Arum pun mengerti dengan perjuangan ibunya selama ini menjadi guru. Mulai dari detik itu Arum bertekad bulat belajar giat agar kelak menjadi guru yang mempunyai semangat membara seperti Ibunya.

***

Beberapa tahun kemudian, anak-anak didik Sri Maryanti menjadi orang-orang seperti dalam mimpi yang mereka catat dalam selembar kertas berwarna biru muda. Mereka mampu membuktikan bahwa pasti ada jalan jika kita mempunyai keyakinan dan tekad yang kuat. Dalam upacara peristirahatan guru mereka keempat anak didiknya datang dengan jabatan yang tinggi. Hanya satu yang tidak datang, Nawang. Ia sedang melanjutkan pendidikan di negeri orang.

***

“Aku rindu,” bisik Nawang sambil meletakkan sebuket bunga mawar putih di atas pusara. Tetesan air matanya lolos begitu saja tanpa ada yang berani menghalanginya untuk jatuh. Ia memeluk erat pusara Sri Maryanti seolah-olah wanita cantik di hadapannya dapat merasakan kehangatan dari tubuhnya.
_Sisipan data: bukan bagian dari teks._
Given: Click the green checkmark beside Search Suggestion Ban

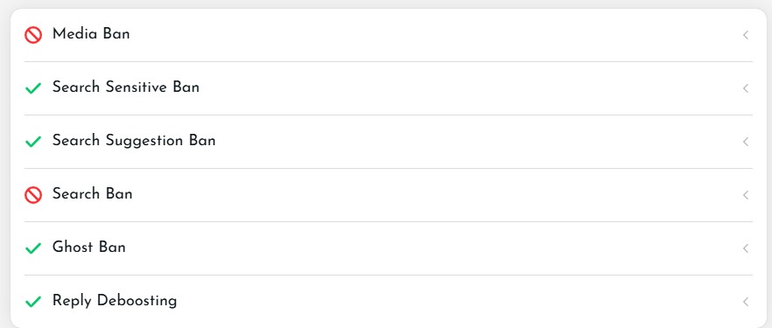Looking at the screenshot, I should pyautogui.click(x=33, y=142).
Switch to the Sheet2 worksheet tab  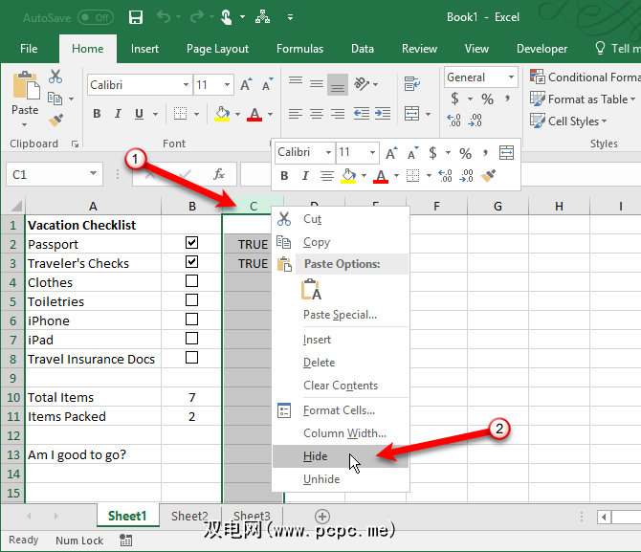tap(189, 516)
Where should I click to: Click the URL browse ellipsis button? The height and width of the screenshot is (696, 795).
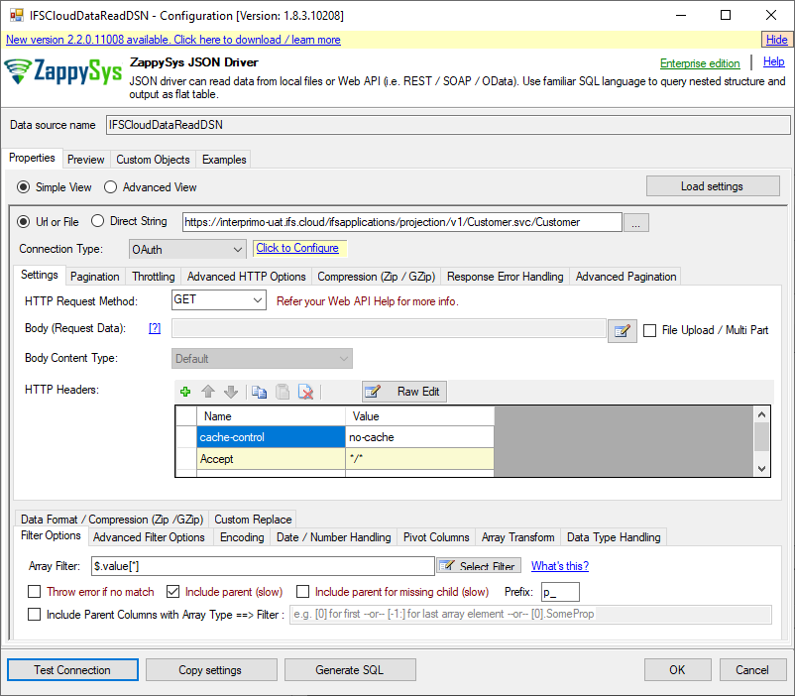637,222
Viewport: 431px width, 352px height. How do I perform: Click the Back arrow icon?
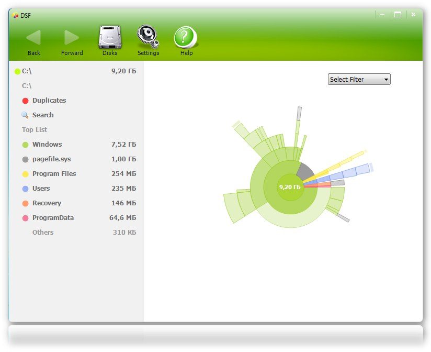pos(34,38)
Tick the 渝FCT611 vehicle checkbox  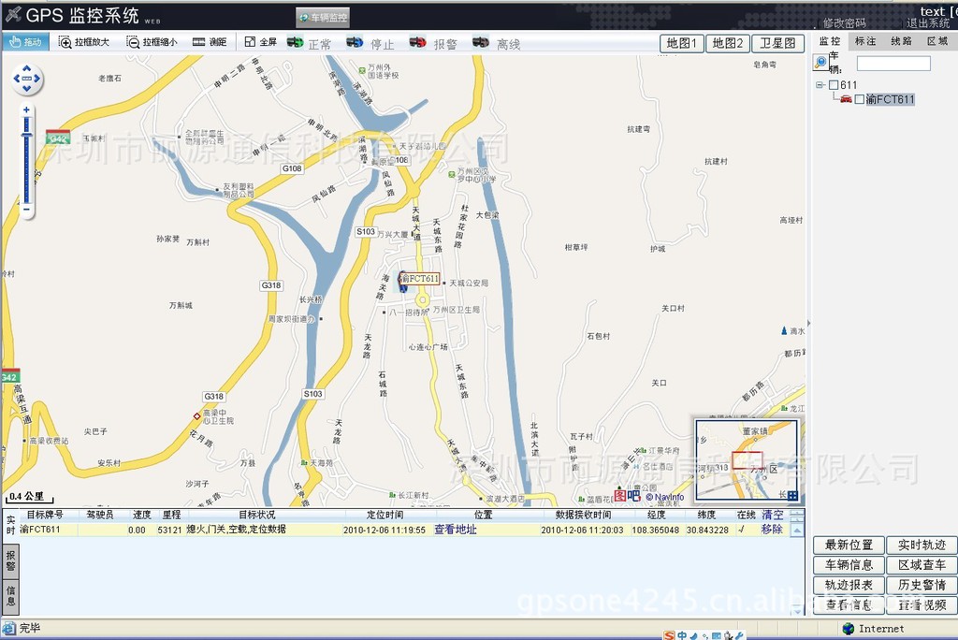[x=860, y=99]
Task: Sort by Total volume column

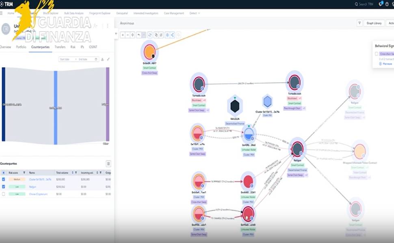Action: click(x=73, y=173)
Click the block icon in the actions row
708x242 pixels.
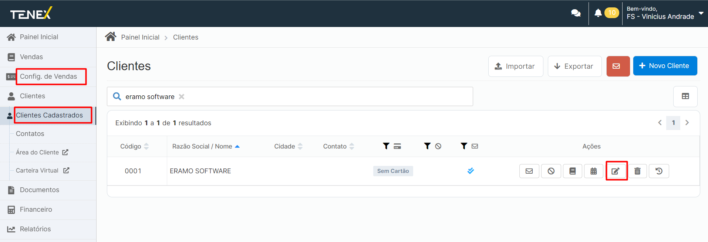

“Aku sudah menepati janjiku. Aku sudah menjadi ahli pembuat rumah seperti katamu waktu itu. Terima kasih, Bu,” ucap Nawang sembari menyeka pelan pusara bertuliskan Sri Maryanti.
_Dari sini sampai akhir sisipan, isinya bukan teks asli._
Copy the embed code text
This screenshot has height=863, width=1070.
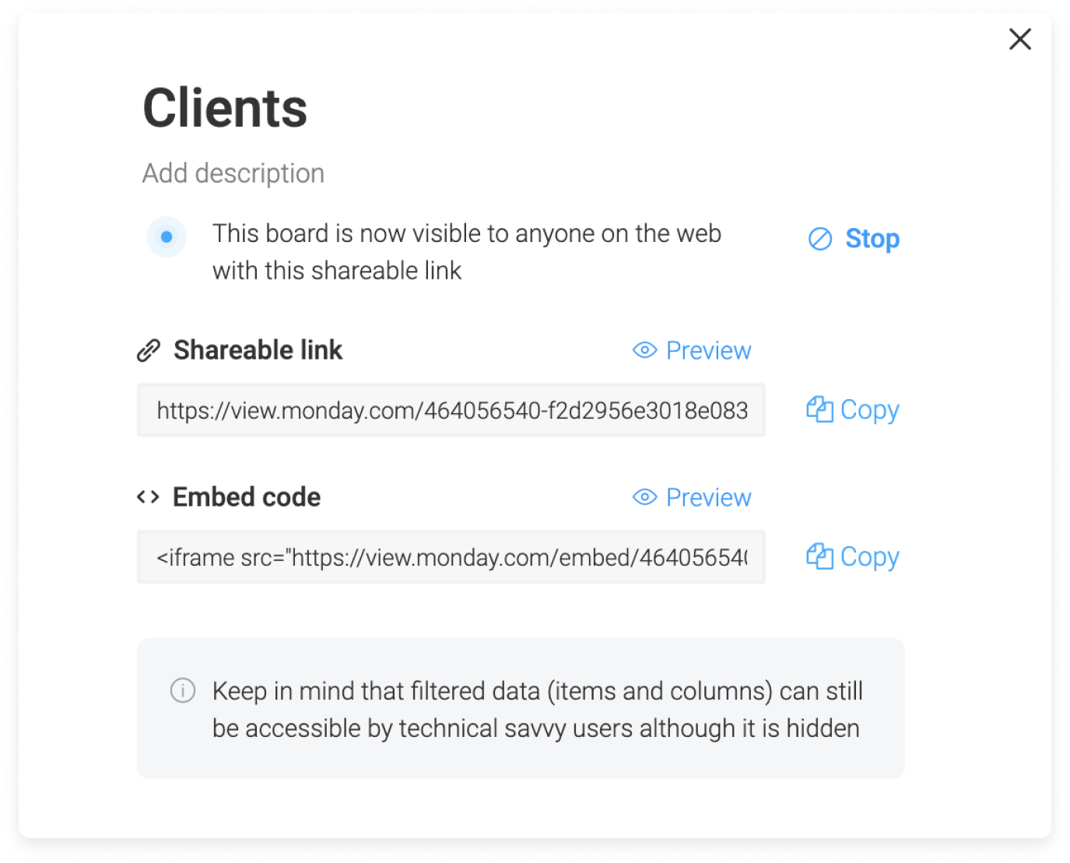click(x=853, y=557)
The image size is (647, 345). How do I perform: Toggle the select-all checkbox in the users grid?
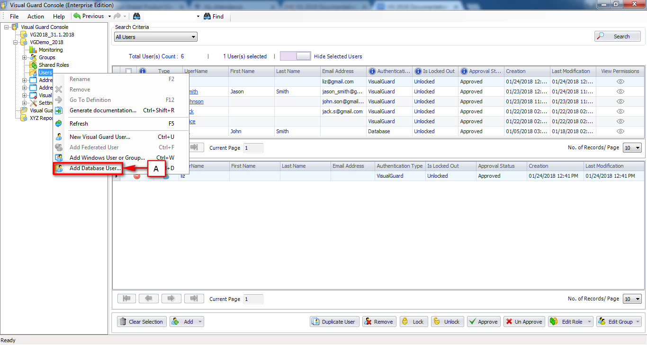(x=127, y=71)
“Beliau pasti senang melihat kamu sekarang,” kata Arum sambil menepuk-nepuk kecil bahu Nawang secara beraturan.

Guratan warna jingga bergradasi warna merah muda dan nila tampak menyelimuti langit di atasnya. Sang surya pun mulai bersembunyi di tempat peristirahatnya dengan agung. Kedua orang itu pun akhirnya meninggalkan pijakannya dari pusara Sri Maryanti. Tanpa mereka sadari seorang wanita cantik dan anggun tersenyum kepada mereka di samping pusaranya.